ACTION ITEM
All lines with the word "Expand" are to be found and copied from the listing.

AVAILABLE DATA
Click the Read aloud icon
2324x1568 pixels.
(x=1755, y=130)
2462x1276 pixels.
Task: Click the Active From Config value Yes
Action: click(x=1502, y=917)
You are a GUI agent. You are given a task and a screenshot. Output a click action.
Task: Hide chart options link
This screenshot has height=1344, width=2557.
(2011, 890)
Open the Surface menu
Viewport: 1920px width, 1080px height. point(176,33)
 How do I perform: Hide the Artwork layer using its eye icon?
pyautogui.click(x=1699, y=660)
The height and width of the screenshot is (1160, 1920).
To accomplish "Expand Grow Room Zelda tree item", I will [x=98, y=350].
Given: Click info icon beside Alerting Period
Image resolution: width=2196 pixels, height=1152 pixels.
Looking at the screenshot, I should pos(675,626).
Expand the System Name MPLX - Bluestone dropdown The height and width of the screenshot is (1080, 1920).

SOLUTION FOR THIS EXERCISE
To accomplish "Expand Grow Room Zelda tree item", I will [x=98, y=350].
Expand the System Name MPLX - Bluestone dropdown The height and width of the screenshot is (1080, 1920).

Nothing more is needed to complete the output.